Hello
I'm trying to use Bio:: DB::Sam to get list of reads covering certain position .Sam file using pileup method using this code
use strict;
use warnings;
use Bio::DB::Sam;
`samtools view -Sb $ARGV[0].sam > $ARGV[0].bam`;
`samtools sort $ARGV[0].bam $ARGV[0].sorted`;
`mv $ARGV[0].sorted.bam $ARGV[0].bam`;
`samtools index $ARGV[0].bam`;
my $sam = Bio::DB::Sam->new(
-bam => "$ARGV[0].bam",
-fasta => "$ARGV[1]",
);
my $callback = sub {
my ($seqid,$pos,$p) = @_;
if ($pos eq "1240") {
for my $pileup (@$p) {
my $b = $pileup->alignment;
print $b->qname,"\n";
}
}
};
$sam->pileup("GBA",$callback);
exit;
So this code only get names of reads which cover position 1240 in reference from $ARGV[0].sam
file. The problem is that the output list of read names is definitely not complete. I.e. pileup ignores some reads.

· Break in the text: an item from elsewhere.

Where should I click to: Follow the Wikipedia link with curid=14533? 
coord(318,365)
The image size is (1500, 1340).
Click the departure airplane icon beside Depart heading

Trying to find the root of problem I analyzed reads which alignment starts from position 1209 (just for example) and found that only the first N of such reads assessed by pileup and the last M of reads are ignored. But after those not ignored N reads it doesn't ignore all reads starting from other positions (i.e. 1150,1048,1231 and any others). So as i understand the problem must be in some kind of sorting, but I haven't found any information about sorting should be done in manual and I actually do sort .bam file.
Also I found that using $sam->pileup("GBA:1239-1241",$callback)
instead of $sam->pileup("GBA",$callback)
makes another list of reads, which differs from the previous, but I could found any logic in these differences
So what's wrong?